The vertical-pod-autoscaler-operator manages deployments and configurations of the OpenShift Vertical Pod Autoscaler's three controllers. The three controllers are:
- Recommender, which monitors the current and past resource consumption and provides recommended values for containers' CPU and memory requests.
- Admission Plugin, which sets the correct resource requests on new pods using data from the Recommender. The recommended request values will be applied to new pods which are being restarted (after an eviction by the Updater) or by any other pod restart.
- Updater, which checks which of the managed pods have incorrect resources set, and evicts any it finds so that the pods can be recreated by their controllers with the updated resource requests.
The operator manages the following custom resource:
-
VerticalPodAutoscalerController: This is a singleton resource which controls the configuration of the cluster's VPA 3 controller instances. The operator will only respond to the VerticalPodAutoscalerController resource named "default" in the managed namespace, i.e. the value of the
WATCH_NAMESPACE
environment variable. (Example)Many of fields in the spec for VerticalPodAutoscalerController resources correspond to command-line arguments of the three VPA controllers and also control which controllers should be run. The example linked above results in the following invocation:
Command: recommender Args: --safetyMarginFraction=0.15 --podMinCPUMillicores=25 --podMinMemoryMb=250 Command: admission-plugin Command: updater
## Build, Test, & Run
$ make build
$ make test
$ export WATCH_NAMESPACE=openshift-vertical-pod-autoscaler
$ ./bin/vertical-pod-autoscaler-operator -alsologtostderr
The Vertical Pod Autoscaler Operator is designed to be deployed on
OpenShift by the Cluster Version Operator, but it's possible to
run it directly on any vanilla Kubernetes cluster.

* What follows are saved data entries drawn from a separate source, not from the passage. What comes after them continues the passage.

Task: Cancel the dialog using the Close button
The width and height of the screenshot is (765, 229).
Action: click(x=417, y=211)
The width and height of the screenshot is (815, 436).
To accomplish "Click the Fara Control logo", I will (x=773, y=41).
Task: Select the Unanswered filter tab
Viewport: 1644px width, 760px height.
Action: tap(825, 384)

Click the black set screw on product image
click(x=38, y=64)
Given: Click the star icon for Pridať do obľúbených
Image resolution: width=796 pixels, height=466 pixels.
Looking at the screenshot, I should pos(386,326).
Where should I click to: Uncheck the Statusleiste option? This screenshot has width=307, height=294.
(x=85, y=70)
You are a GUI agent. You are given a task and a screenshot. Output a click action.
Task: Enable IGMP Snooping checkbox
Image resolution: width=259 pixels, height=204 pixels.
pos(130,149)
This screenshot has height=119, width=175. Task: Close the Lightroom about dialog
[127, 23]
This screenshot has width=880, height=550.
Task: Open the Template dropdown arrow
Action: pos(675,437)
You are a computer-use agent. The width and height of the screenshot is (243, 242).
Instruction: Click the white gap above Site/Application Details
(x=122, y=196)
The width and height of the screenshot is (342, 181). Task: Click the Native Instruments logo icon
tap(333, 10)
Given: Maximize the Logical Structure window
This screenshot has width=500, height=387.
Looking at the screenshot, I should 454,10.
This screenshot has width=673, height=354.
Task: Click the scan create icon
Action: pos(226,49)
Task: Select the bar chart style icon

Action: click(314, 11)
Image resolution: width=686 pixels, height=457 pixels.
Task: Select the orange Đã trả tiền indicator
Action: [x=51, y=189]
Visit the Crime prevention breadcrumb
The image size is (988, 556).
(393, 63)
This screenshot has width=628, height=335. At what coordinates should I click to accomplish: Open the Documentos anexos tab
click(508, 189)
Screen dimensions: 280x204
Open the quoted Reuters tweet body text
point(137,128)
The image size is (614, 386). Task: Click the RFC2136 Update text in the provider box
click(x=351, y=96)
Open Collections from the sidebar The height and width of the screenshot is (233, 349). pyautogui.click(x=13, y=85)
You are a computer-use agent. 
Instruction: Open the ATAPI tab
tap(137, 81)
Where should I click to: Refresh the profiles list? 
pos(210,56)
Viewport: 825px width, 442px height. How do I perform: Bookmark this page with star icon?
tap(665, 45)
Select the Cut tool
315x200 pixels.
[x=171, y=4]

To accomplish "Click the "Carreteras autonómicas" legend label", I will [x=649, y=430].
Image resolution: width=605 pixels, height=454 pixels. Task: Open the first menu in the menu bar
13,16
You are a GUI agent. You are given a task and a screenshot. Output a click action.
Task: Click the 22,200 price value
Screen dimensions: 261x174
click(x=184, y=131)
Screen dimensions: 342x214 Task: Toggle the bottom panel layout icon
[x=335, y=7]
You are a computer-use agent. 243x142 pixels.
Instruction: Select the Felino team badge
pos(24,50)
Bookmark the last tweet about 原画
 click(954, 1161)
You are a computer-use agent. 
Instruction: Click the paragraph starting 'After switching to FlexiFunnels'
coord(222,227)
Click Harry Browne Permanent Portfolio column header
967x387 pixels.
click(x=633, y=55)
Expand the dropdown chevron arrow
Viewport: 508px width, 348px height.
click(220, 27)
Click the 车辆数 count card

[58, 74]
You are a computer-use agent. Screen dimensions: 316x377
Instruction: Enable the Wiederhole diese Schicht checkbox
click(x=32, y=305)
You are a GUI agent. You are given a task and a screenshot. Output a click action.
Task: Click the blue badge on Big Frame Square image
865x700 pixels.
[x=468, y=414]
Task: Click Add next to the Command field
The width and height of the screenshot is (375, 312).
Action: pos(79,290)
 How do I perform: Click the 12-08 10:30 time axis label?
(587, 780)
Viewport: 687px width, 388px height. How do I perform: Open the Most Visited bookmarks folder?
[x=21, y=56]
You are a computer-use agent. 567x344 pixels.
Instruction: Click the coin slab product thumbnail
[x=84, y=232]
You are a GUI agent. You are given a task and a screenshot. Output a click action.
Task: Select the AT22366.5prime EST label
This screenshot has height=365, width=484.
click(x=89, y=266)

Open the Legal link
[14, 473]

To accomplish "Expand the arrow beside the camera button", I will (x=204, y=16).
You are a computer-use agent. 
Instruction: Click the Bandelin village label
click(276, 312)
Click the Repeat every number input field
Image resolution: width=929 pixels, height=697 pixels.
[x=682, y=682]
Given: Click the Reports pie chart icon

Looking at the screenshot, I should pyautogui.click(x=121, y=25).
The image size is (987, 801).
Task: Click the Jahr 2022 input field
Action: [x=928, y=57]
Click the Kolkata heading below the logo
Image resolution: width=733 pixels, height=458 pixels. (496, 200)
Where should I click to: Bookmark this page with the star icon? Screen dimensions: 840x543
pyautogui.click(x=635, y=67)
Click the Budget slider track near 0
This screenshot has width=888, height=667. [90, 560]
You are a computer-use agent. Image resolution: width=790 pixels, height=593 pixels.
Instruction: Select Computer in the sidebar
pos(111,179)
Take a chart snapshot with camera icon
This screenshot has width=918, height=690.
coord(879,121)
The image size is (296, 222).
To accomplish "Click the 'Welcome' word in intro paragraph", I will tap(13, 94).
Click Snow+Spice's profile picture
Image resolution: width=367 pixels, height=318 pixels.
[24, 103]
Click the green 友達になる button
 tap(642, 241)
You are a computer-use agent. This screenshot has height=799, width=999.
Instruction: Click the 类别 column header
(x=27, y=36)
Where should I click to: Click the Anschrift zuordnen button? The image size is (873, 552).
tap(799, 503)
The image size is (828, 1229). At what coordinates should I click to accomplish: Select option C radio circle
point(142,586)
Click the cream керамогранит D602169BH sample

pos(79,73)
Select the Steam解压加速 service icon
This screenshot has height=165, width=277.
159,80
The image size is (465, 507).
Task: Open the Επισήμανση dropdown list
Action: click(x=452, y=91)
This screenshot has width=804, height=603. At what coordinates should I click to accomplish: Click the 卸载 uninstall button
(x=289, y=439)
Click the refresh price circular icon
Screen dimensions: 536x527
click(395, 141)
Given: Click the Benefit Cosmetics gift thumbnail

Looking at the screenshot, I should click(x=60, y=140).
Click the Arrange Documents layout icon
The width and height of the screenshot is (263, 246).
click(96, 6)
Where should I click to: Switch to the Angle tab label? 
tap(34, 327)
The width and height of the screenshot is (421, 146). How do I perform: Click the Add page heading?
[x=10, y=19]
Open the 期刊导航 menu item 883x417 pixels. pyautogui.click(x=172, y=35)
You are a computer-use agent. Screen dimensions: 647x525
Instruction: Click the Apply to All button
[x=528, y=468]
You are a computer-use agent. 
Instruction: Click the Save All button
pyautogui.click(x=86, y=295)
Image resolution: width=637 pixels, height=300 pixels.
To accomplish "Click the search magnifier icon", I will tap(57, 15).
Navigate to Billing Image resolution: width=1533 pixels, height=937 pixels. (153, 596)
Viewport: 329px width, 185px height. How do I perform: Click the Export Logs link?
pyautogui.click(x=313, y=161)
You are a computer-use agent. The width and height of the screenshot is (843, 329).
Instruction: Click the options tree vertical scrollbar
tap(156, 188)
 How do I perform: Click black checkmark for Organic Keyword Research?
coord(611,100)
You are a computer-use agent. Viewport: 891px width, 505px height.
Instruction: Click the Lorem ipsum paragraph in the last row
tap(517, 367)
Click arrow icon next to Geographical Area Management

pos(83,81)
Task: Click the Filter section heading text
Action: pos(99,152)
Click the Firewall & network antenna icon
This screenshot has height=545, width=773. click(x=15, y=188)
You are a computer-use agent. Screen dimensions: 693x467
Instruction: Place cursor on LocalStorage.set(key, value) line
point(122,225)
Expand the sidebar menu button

To do so, apply the manifests in the install/deploy
directory:
kubectl apply -f ./install/deploy
This will create the openshift-vertical-pod-autoscaler
namespace, register the
custom resource definitions, configure RBAC policies, and create a
deployment for the operator.
You can run the e2e test suite with make test-e2e
. These tests
assume the presence of a cluster not already running the operator, and
that the KUBECONFIG
environment variable points to a configuration
granting admin rights on said cluster.